## TEXTE FOURNI
== == ==

Traducteur : Fabrice Aimetti
Date : 11/10/2022


Traduction :

Le modèle de supervision à 7 yeux (The Seven Eyed Supervision Model) est l'un des modèles de supervision les plus connus et les plus utilisés.

Il a été développé à partir des travaux de Peter Hawkins au début des années 80. À l'époque, Hawkins tentait de mieux comprendre les différences entre les styles de supervision et a conclu qu'elles étaient dues à la façon dont les superviseurs choisissaient de fixer leur attention. Le modèle a été développé (en 1985) par Peter Hawkins et Robin Shohet pour devenir ce que les superviseurs connaissent et utilisent aujourd'hui.

Une carte pour naviguer dans votre pratique de supervision

Dans leur livre "In Love With Supervision", Robin Shohet et Joan Shohet décrivent le modèle à 7 yeux comme suit :

une carte, un cadre de travail, avec lequel on peut observer le paysage de la supervision (...) [qui] permet aux gens de naviguer dans leur pratique de supervision avec une confiance croissante.

De nombreux jeunes superviseurs trouvent cela très juste. Le fait de se déplacer autour des sept yeux permet d'ouvrir la conversation relativement rapidement et de tirer des enseignements plus riches.

Au cœur de ce modèle, il s'agit d'inviter une diversité de points de vue et de perspectives. Il combine à la fois la compréhension psychodynamique et la compréhension systémique de la façon dont les choses sont liées. Il crée un espace pour l'exploration des relations en jeu. Il invite ouvertement les sentiments et les perceptions subjectives du superviseur à devenir une source d'information précieuse.

Au fur et à mesure que l'histoire de la relation de coaching se déploie dans une session de supervision de coaching, le rôle du superviseur est d'écouter les modes, ou les yeux, qui peuvent être utiles pour explorer la voie qui mène au résultat fixé par le coach (qui est également appelé "supervisé" dans cet article et dans la littérature).

Un superviseur compétent entre et sort de ces sept zones de réflexion, recueille des informations et aide le coach à brosser un tableau plus riche des différentes dynamiques en jeu.

La structure du modèle de supervision à 7 yeux

Les 7 yeux sont imbriqués dans deux systèmes complémentaires : Il y a le système coach-client et le système coach-superviseur. Chacun de ces systèmes s'inscrit dans un système plus large auquel chacune des trois parties (client, coach, superviseur) peut appartenir.

Ce contexte peut avoir une influence sur ce qui se passe dans la relation de coaching mais peut être occulté.

  • Mode 1. Le coaché
  • Mode 2. Les interventions du coach
  • Mode 3. La relation entre le coach et le coaché
  • Mode 4. La prise de conscience du coach
  • Mode 5. La relation de supervision
  • Mode 6. La réflexivité du superviseur
  • Mode 7. Le contexte élargi

Passons en revue chacun de ces yeux, ou modes, ou focales.

Mode 1. Le coaché

Dans ce mode, nous actualisons la conscience que le coach a de son client. Notre objectif est de faire en sorte que le client soit réellement présent dans la pièce.

== == ==

## DONNÉES FOURNIES
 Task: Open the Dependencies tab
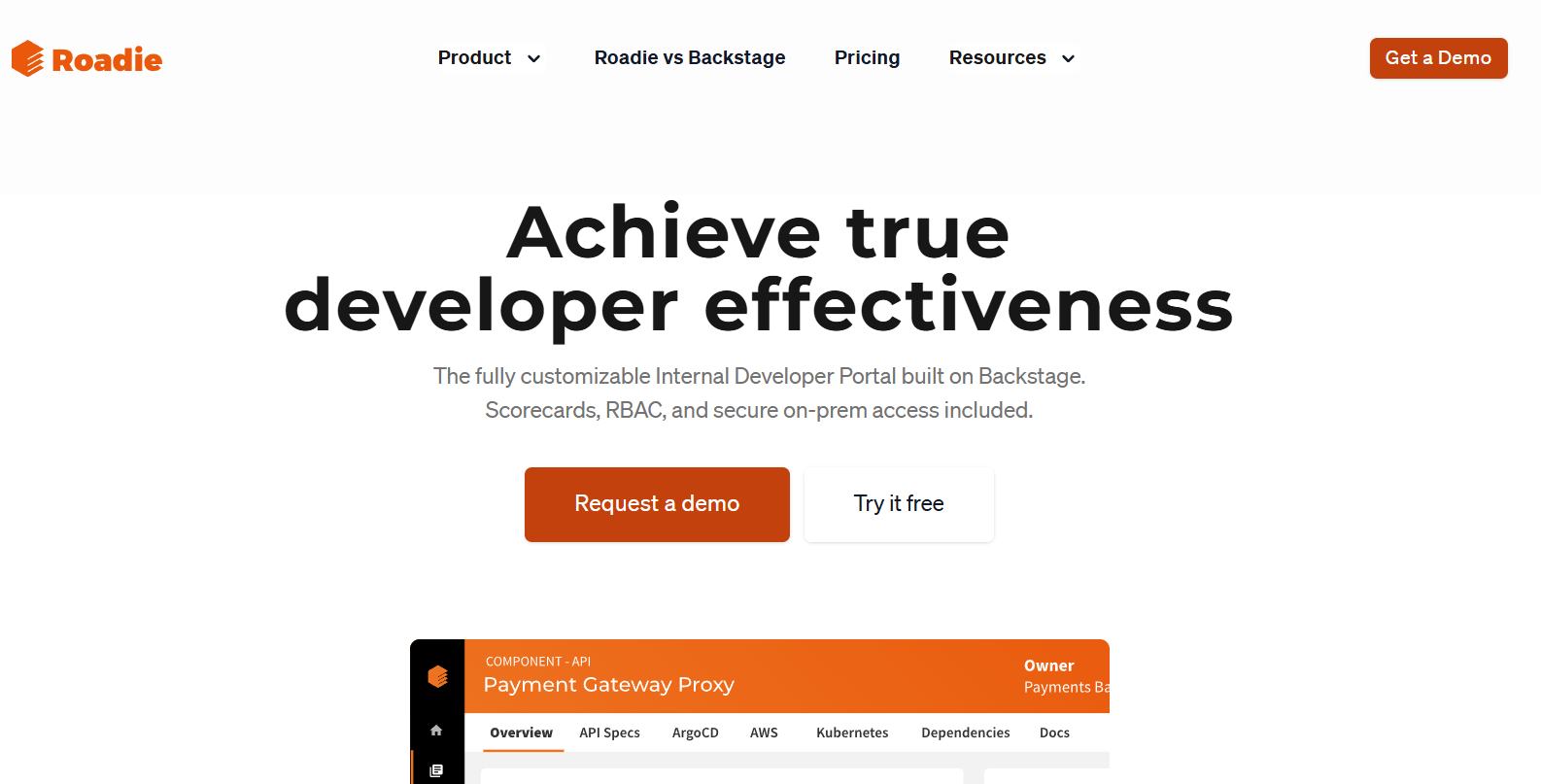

== == ==

## CONSIGNE
Poursuivez le texte sur le modèle de supervision à 7 yeux à partir de sa dernière phrase.

## RÉPONSE ATTENDUE
Il est dans la nature humaine de permettre à nos interprétations subjectives de la réalité de devenir notre vérité. Il peut en être de même pour un coach qui se représente un client. L'image du client discutée en supervision peut être déformée par l'interprétation ou les émotions du coach.

La compétence du superviseur dans ce mode consiste à aider le coach à s'en tenir aux observations plutôt qu'aux interprétations. Les questions du superviseur aident à revenir aux faits, à séparer les données des idées préconçues.

Il peut s'agir de dresser un tableau complet du client, de réintroduire des informations qui ont pu être supprimées, ou d'approfondir la recherche de preuves derrière certaines déclarations (par exemple, "le client était triste" - "comment le savez-vous ? qu'a-t-il dit ou fait exactement ?"). Cela peut aider le coach à revenir sur ce qui s'est passé pendant la séance.

Les questions du mode 1 pourraient être les suivantes :

  • Décrivez le client. Quels sont les trois choses que vous aimeriez que je sache sur le client ?
  • Comment le client s'est-il présenté pendant la séance ?
  • Si vous vous imaginez dans la peau du client, comment vous sentez-vous dans votre corps ?
  • Incarnez le client. Quittez la pièce et revenez en tant que client.
  • Comment était l'énergie du client ?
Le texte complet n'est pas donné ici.